Mozart, der Fixstern des Festivals, ist für Trojahn ein lebenslanger Begleiter, seit eine Radioübertragung des Don Giovanni in dem 11-Jährigen den Wunsch weckte, Komponist zu werden. Auch Claude Debussy oder Richard Strauss fühlt er sich verbunden. Es ist ihm nie in den Sinn gekommen, auf historisch gewachsene Gesten zu verzichten.

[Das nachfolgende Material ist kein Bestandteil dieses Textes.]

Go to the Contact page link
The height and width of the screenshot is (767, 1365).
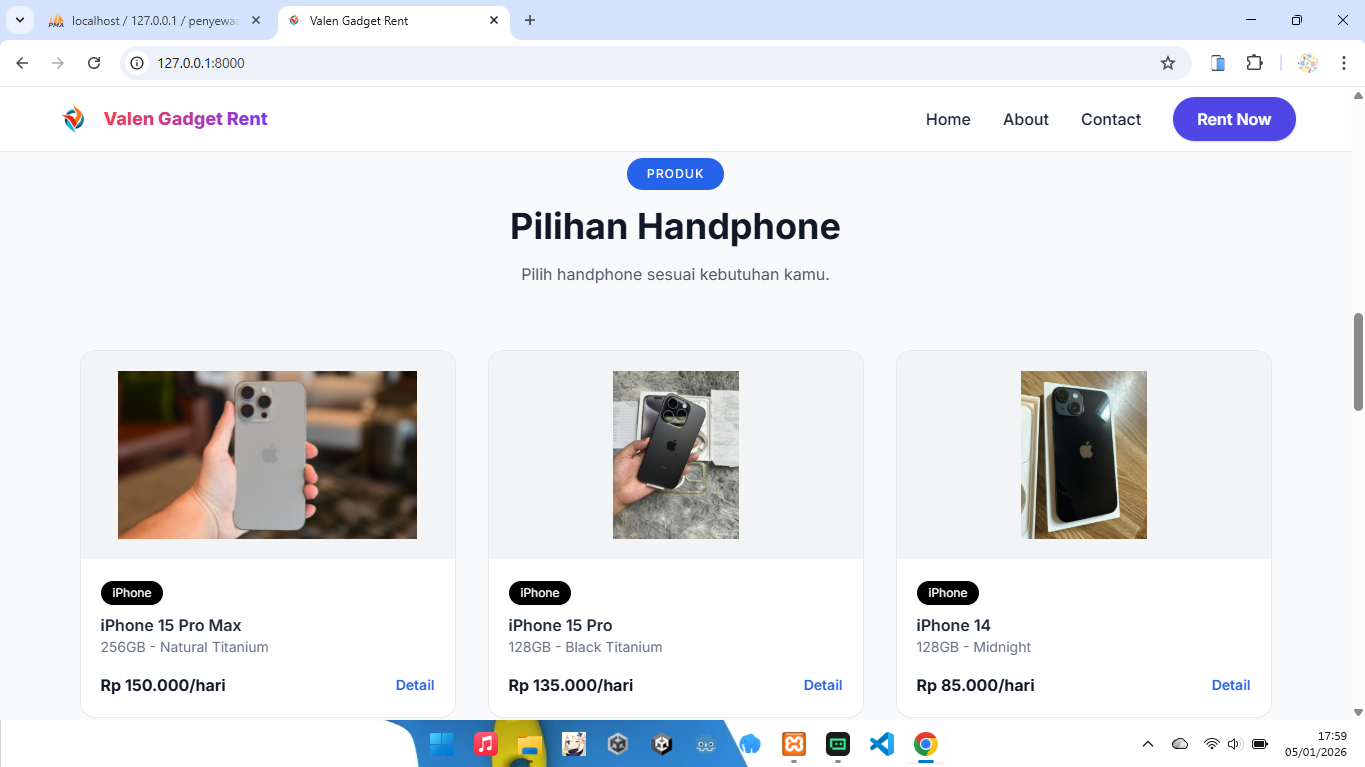(x=1110, y=119)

Literarische Kontexte bilden für seine Werke auch dort ein geistiges Fundament, wo sie nicht ausgesprochen werden. So ist sein neues Werk für Viola, Klavier und Orchester Trame lunari von einem Gedicht Giuseppe Ungarettis inspiriert. Das Auftragswerk des Mozartfestes Würzburg und der Elbphilharmonie Hamburg wird von den Artistes étoiles Nils Mönkemeyer und William Youn mit dem Ensemble Resonanz unter Riccardo Minasi vorgestellt. Im romanischen Kulturkreis fühlt sich Manfred Trojahn zu Hause. Die französische ›clarté‹ und Rationalität, gepaart mit Savoir-vivre, liegen ihm nahe. Italienische Literatur ist ein weiterer Nährboden. Bei Luigi Pirandello oder Edoardo De Filippo fand er Stoffe für seine Opern. Es sei deren ironische Poetik, die ihn besonders angezogen habe, sagt Trojahn. Erregtes Überwältigungstheater war nicht das seinige: »Ich bin ein Ironiker. Erst später habe ich gesehen, dass sich intellektueller Anspruch und emotionale Kraft nicht ausschließen müssen.«

Als Professor für Komposition hat Trojahn langjährige pädagogische Erfahrung, von der nun die Stipendiat:innen des MozartLabors profitieren werden. In Gesprächskonzerten und Einführungen gibt es für das Publikum zudem immer wieder Gelegenheit, den diesjährigen Porträt-Komponisten persönlich zu erleben – und dabei Einblick in ein eindrucksvolles Schaffen zu erhalten, das Manfred Trojahn heute den Rang eines ›Altmeisters‹ einräumt. Aber dieses Wort würde er wohl mit gesunder ironischer Distanz von sich weisen.